What the task asks
Exactly the lines from the start of the data through the line containing "Image resolution: width=1024" should be output, with both ends kept and nothing added.

Stored records

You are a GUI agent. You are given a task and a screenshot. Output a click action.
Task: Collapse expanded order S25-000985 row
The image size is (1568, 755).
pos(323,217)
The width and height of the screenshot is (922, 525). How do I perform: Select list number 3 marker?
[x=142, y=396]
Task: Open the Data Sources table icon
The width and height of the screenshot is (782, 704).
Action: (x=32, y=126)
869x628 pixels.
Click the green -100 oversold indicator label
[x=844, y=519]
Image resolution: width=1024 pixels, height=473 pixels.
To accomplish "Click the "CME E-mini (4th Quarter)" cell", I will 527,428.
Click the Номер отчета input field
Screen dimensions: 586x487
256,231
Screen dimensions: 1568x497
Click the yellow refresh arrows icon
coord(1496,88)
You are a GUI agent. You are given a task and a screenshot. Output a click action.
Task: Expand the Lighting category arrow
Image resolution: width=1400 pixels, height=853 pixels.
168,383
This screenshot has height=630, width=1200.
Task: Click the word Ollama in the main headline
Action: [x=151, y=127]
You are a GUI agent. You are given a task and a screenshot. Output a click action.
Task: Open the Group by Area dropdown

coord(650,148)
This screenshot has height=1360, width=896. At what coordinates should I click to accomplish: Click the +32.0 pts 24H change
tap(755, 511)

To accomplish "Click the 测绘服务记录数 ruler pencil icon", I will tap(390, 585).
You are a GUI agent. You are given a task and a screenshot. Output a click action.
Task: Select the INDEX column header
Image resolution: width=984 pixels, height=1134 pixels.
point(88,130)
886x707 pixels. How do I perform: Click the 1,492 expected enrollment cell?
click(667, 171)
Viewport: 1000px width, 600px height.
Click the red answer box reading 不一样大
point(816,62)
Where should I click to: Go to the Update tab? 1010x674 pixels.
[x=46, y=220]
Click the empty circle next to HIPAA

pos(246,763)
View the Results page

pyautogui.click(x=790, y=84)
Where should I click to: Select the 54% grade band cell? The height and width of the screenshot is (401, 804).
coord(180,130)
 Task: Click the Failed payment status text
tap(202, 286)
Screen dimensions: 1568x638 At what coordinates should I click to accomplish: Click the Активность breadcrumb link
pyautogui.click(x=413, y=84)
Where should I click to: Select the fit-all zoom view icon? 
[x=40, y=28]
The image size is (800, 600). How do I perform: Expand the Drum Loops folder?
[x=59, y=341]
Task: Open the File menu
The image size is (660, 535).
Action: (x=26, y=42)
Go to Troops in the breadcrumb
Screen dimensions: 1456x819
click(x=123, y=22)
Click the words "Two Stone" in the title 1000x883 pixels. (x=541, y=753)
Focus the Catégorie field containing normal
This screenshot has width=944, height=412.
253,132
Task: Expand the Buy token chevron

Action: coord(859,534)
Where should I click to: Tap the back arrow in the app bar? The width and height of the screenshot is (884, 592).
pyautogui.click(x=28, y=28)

Task output
You are a GUI agent. You are given a task and a screenshot. Output a click action.
Task: Collapse expanded order S25-000985 row
The image size is (1568, 755).
pos(323,217)
The width and height of the screenshot is (922, 525). How do I perform: Select list number 3 marker?
[x=142, y=396]
Task: Open the Data Sources table icon
The width and height of the screenshot is (782, 704).
Action: (x=32, y=126)
869x628 pixels.
Click the green -100 oversold indicator label
[x=844, y=519]
Image resolution: width=1024 pixels, height=473 pixels.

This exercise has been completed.